Project 3: Kd-Trees

Write a symbol table data type that provides the ability to map from Point2D objects to arbitrary values. Use a 2d-tree to support efficient range search (find all of the points contained in a query rectangle) and nearest neighbor search (find a closest point to a query point). 2d-trees have numerous applications, ranging from classifying astronomical objects to computer animation to speeding up neural networks to mining data to image retrieval.

Geometric primitives

To get started, use the following geometric primitives for points and axis-aligned rectangles in the plane.

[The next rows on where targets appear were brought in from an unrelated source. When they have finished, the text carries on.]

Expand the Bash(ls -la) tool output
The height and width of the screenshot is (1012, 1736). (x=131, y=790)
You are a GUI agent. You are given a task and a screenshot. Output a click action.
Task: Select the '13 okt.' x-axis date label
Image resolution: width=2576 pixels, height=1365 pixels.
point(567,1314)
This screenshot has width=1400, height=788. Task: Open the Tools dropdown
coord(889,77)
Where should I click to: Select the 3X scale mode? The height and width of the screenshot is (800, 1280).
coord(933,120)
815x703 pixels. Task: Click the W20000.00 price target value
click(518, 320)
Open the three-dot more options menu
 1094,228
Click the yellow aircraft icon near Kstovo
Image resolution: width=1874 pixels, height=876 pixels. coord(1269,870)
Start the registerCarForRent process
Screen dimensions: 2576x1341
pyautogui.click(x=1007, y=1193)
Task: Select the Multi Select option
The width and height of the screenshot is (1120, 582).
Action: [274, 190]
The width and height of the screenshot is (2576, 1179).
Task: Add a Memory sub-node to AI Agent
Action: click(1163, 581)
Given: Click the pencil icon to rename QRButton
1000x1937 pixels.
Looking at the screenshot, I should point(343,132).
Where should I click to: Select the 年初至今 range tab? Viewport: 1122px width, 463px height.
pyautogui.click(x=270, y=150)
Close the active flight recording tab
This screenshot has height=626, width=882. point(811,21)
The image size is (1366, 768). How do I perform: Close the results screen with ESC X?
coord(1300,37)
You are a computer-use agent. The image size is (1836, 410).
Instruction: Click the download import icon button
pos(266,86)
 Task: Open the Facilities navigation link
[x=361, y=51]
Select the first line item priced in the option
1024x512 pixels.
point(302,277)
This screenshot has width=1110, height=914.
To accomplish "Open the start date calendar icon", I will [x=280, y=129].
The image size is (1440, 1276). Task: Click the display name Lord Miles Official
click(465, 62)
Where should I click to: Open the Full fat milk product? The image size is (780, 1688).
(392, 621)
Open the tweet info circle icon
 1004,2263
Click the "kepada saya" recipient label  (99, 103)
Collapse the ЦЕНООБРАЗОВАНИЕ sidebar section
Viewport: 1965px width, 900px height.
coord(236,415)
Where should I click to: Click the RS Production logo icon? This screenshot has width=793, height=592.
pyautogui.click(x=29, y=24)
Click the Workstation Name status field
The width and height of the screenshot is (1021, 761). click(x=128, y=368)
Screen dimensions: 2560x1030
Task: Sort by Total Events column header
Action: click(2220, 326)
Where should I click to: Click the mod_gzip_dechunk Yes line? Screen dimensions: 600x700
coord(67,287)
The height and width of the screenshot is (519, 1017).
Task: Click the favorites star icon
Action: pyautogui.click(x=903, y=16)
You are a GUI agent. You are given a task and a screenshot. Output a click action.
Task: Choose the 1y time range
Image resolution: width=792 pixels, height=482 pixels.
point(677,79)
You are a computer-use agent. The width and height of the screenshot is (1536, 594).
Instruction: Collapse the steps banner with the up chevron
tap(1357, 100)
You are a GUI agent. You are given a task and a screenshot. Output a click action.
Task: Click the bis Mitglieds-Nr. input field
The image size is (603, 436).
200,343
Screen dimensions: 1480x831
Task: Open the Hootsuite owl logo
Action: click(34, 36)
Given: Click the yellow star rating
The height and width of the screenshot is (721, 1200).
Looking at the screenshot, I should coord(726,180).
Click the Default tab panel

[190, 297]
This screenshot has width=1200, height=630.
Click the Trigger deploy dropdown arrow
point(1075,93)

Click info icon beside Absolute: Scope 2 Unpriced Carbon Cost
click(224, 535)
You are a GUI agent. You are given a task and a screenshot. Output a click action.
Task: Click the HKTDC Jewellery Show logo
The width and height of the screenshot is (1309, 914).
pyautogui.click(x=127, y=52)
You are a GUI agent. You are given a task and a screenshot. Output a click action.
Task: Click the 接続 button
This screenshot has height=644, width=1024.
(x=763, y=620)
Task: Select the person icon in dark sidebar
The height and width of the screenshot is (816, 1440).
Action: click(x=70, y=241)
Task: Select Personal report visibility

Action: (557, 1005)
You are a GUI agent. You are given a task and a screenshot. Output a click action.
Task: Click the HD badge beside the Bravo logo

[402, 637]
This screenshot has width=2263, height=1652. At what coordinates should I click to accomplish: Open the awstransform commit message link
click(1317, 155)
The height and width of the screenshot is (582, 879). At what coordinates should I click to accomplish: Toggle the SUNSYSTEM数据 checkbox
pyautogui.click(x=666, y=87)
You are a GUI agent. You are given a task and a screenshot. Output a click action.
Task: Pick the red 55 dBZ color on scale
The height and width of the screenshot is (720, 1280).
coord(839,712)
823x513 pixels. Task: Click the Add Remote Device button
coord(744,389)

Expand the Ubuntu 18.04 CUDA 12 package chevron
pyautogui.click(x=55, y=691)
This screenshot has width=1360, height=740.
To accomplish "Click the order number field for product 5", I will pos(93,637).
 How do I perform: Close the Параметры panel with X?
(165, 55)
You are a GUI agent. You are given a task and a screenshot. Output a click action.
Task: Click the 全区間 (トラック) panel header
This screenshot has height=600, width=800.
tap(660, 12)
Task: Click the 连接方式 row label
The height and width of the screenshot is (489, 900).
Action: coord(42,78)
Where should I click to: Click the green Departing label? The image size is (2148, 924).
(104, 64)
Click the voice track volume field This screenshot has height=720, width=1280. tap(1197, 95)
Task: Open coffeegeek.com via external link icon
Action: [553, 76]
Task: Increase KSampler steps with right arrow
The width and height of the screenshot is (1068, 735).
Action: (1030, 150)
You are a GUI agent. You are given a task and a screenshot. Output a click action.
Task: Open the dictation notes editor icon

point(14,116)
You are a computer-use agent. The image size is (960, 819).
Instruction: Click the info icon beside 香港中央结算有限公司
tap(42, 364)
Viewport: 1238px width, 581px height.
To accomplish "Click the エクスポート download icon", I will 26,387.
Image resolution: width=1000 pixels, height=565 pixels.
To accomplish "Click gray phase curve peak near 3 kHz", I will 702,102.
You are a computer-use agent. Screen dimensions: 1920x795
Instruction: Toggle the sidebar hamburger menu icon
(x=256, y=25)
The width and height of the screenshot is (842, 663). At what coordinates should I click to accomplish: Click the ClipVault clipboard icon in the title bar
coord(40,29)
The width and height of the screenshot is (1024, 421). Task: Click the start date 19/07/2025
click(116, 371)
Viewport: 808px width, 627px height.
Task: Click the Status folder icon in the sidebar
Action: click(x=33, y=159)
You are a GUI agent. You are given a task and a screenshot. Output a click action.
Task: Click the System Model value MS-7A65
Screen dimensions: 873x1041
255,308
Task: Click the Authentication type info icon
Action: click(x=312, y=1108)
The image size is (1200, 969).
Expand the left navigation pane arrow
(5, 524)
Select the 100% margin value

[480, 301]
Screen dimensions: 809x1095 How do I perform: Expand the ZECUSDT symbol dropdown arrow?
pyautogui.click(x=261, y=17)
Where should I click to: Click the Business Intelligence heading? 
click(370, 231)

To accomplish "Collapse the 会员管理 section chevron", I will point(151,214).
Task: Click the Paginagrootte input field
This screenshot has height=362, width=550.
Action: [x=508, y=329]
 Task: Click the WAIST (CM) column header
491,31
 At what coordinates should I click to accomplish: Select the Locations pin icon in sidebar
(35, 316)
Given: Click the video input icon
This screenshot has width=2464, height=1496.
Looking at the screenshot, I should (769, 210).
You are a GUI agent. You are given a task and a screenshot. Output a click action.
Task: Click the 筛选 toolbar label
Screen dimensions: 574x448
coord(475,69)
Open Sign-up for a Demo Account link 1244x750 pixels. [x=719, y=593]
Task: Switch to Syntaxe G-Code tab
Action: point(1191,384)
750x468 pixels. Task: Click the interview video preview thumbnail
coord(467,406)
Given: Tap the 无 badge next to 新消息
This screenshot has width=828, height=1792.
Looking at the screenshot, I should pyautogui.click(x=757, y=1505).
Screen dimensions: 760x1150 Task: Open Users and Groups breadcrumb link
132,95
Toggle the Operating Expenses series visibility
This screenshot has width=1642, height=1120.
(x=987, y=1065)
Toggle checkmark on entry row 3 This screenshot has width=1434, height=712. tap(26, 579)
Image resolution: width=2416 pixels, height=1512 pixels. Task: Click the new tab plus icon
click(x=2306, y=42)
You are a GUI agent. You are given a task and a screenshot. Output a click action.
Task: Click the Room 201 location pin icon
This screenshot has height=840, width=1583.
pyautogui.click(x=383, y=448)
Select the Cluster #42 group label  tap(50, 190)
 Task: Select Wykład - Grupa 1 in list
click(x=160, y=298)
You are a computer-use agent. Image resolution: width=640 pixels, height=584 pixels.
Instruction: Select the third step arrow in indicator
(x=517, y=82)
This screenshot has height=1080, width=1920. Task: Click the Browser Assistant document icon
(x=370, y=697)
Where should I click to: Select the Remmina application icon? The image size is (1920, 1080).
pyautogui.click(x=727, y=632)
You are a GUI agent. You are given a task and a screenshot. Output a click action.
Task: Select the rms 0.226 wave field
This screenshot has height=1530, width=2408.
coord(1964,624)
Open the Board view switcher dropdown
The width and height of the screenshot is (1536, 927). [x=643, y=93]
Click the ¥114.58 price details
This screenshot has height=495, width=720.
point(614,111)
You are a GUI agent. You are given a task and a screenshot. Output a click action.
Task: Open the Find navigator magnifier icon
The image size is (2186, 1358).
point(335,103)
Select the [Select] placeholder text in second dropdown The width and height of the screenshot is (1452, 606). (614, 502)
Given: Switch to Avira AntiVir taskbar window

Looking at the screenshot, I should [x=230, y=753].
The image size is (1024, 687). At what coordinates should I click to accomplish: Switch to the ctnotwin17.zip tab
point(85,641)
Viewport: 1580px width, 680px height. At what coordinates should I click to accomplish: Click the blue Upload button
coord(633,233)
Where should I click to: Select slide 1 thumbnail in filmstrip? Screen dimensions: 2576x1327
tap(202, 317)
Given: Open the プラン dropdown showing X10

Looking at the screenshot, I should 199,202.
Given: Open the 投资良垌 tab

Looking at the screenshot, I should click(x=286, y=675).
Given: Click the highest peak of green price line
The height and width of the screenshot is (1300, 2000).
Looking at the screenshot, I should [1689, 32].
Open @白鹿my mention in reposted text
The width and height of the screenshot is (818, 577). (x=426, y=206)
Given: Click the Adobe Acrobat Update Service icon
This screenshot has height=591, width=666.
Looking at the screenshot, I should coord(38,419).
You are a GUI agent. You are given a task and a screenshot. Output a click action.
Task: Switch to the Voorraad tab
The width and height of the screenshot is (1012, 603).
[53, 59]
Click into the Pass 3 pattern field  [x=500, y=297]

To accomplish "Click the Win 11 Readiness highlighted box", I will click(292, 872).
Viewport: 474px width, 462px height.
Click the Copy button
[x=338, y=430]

Use the immutable data type Point2D.java (part of algs4.jar) for points in the plane. Here is the subset of its API that you may use:

"public class Point2D" { public Point2D(double x, double y) // construct the point (x, y) public double x() // x-coordinate public double y() // y-coordinate public double distanceSquaredTo(Point2D that) // square of Euclidean distance between two points public int compareTo(Point2D that) // for use in an ordered symbol table public boolean equals(Object that) // does this point equal that? public void draw() // draw to standard draw public String toString() // string representation }

Use the immutable data type RectHV.java (not part of algs4.jar) for axis-aligned rectanges. Here is the subset of its API that you may use:

"public class RectHV" { public RectHV(double xmin, double ymin, // construct the rectangle [xmin, xmax] x [ymin, ymax] double xmax, double ymax) // throw a java.lang.IllegalArgumentException if (xmin > xmax) or (ymin > ymax) public double xmin() // minimum x-coordinate of rectangle public double ymin() // minimum y-coordinate of rectangle public double xmax() // maximum x-coordinate of rectangle public double ymax() // maximum y-coordinate of rectangle public boolean contains(Point2D p) // does this rectangle contain the point p (either inside or on boundary)? public boolean intersects(RectHV that) // does this rectangle intersect that rectangle (at one or more points)? public double distanceSquaredTo(Point2D p) // square of Euclidean distance from point p to closest point in rectangle public boolean equals(Object that) // does this rectangle equal that? public void draw() // draw to standard draw public String toString() // string representation }

Do not modify these data types.

Part 1

Brute-force implementation (NOT a 2d-tree). Write a mutable data type PointST.java that uses a symbol table to associate Point2D objects to a generic value. Implementing the following API using a Binary Search Tree implementation:

"public class PointST" { public PointST() // construct an empty symbol table of points public boolean isEmpty() // is the symbol table empty? public int size() // number of points in the ST public void insert(Point2D p, Value v) // add the point p to the ST or if it already exists, update public Value get(Point2D p) // returns value mapped to by p
public boolean contains(Point2D p) // does the ST contain the point p? public void draw() // draw points to standard draw public Iterable range(RectHV rect) // all points in the ST that are inside the rectangle public Point2D nearest(Point2D p) // a nearest neighbor in the ST to p; null if set is empty public static void main(String[] args) // unit testing of the methods (not graded) }

Your implementation should support insert(), get() and contains() in time proportional to the logarithm of the number of points in the set in the worst case; it should support nearest() and range() in time proportional to the number of points in the symbol table. You may assume that clients will not pass key or value arguments equal to null. Use the BST.java or ST.java

Part 2

2d-tree implementation. Write a mutable data type KdTreeST.java that uses a 2d-tree to implement the same API (but replace PointST with KdTreeST). A 2d-tree is a generalization of a BST to two-dimensional keys. The idea is to build a BST with points in the nodes, using the x- and y-coordinates of the points as keys in strictly alternating sequence, starting with the x-coordinates.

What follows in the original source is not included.